おごるというよりも、プレゼントのようなかたちでアシスタントの男の子に洋服を買ってあげることが多いですね。頻繁に男から男にプレゼントをするなんてちょっと気持ち悪いかもしれませんが(笑)
美容師という職業柄、身だしなみを整えておくことはとても重要です。その身だしなみが崩れていたり流行に乗れていなかったりする場合は、先輩が気付いてあげるべきだと思うんですよ。なので、後輩たちにはコレ着とけば間違いない!というようなアイテムを贈ってあげるようにしていますね。
-先輩が後輩におごる制度についてはどう思いますか?
もちろん問題ないと思いますよ。とはいえ、1人のアシスタントに連続しておごるようなことは避けた方がいいと思います。おごるときは全員またはローテーションするようにおごらないとだんだん不公平が生じてくると思うので。
僕の場合、お酒を飲んで酔っぱらうとなんでもおごってしまうクセがあるらしく…飲んだ翌日、財布がすっからかんになっている度に、どうしてこうなったのか記憶をたどってます(笑)
-今までおごった中での最高金額は?
3万円くらいですね。そのときはお店のスタッフ6人ほどを居酒屋に招待して、自分が会計を全て持ちました。そういった集まりは数ヶ月に一度はやっていますね。

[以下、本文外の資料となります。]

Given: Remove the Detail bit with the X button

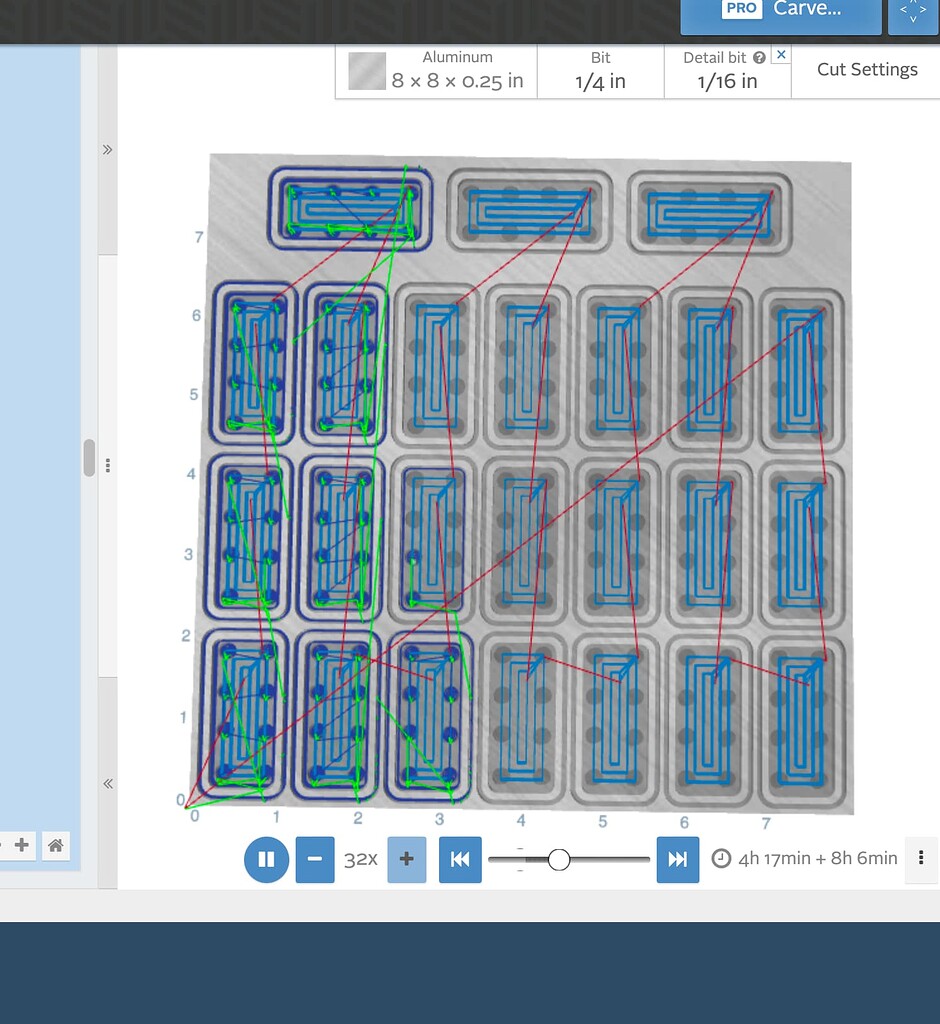Looking at the screenshot, I should [x=781, y=54].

おごられる方はもちろん嬉しいと思いますけど、おごる方も気持ちがいいんですよ。ただ最近では恋人がいない寂しさを後輩におごることで紛らわしているんじゃないかと思いはじめてきました…。
Oさん/24歳/女性(アシスタントリーダー)の場合
-どんなものをおごることが多いのでしょうか?
わたしは女性ということもあり、あまり“おごる”ということはしません。もちろん、出先での撮影やイベントの際などにご馳走することはありますが、そういった特別な場面じゃないとおごらないですね。そもそも、サロンメンバーと一緒にランチや夕飯を食べに行くこと自体が滅多にないので。
-先輩が後輩におごる制度についてはどう思いますか?
わたし自身、先輩に無理矢理食事に連れて行かれることがすごく嫌なんですよ。お店が終わった後は疲れているし、次の日も出勤は早いし、先輩の話って毎回同じ内容ばかりで面白くないんですよね(笑)サロンに入ったばかりの頃は、なぜかよく焼き肉に連れて行かれました。肉を食って元気になれってことなんですかね?とにかく、後輩たちにはそういった苦い経験をさせたくないので、わたしはあえて自分から誘うことはしないです。

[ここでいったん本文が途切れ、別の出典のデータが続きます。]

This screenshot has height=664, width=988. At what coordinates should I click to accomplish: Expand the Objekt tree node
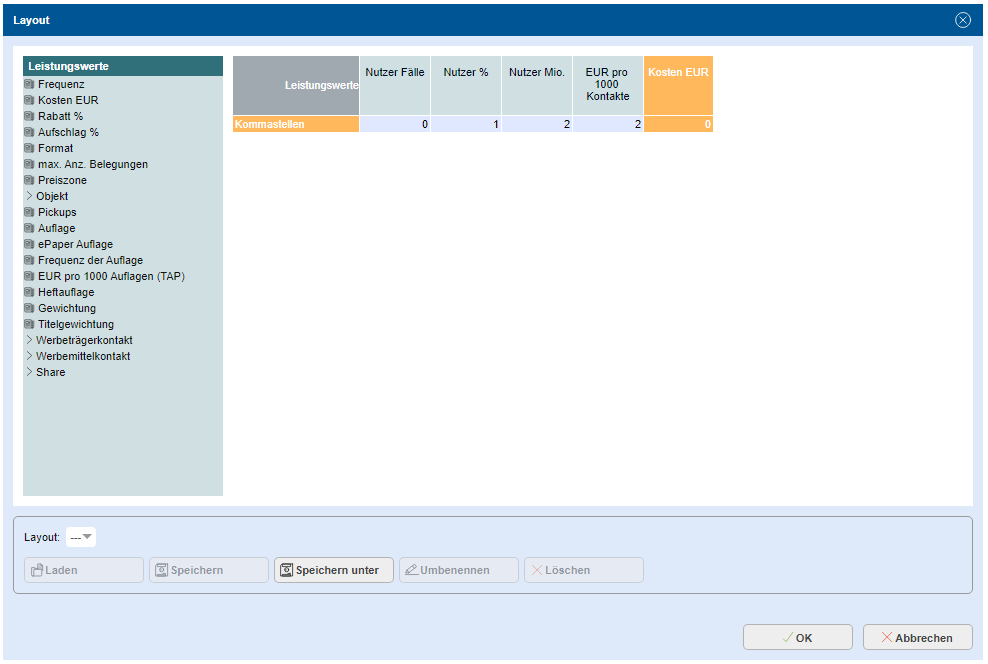click(x=29, y=197)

ただ、その子の誕生日やテストに合格したなどの“記念日”にはちゃんと食事に連れて行きます。その際は、わたしが金銭的に余裕がないときでも後輩の好きなものをおごってあげるようにしていますね。
-今までおごった中での最高金額は?
確かアシスタントメンバー共同で使うMac book airを買ってあげたときの10万円が最高だと思います。これは、当時のアシスタントメンバーがみんなでブログを始めようとしていたんですが、使えるパソコンがないということだったので奮発して買いました。
アシスタント全員が自発的に進めようとしていたブログだったので、店長やオーナーにパソコンを買ってもらうのはちょっと違う気がして。結果的に、ブログは好調だしアシスタントのみんなも率先して更新してくれるので、買ってあげてよかったなー、と感じています。
先輩スタイリストはやはり意識して後輩たちにおごっているようです。最後の方は、一見おごることに対して否定的なのかと思いきや、パソコンを買ってあげるという太っ腹エピソードが。
おごる回数やおごった物よりも、「どうしておごるのか」という部分に先輩たちの愛情が感じられたように思います。過去の自分と照らし合わせて、後輩たちの気持ちを汲んであげる姿勢はたとえそれが仕事でなくても大切なことです。おごる側もおごられる側も、気持ちよく過ごせる関係でありたいですね。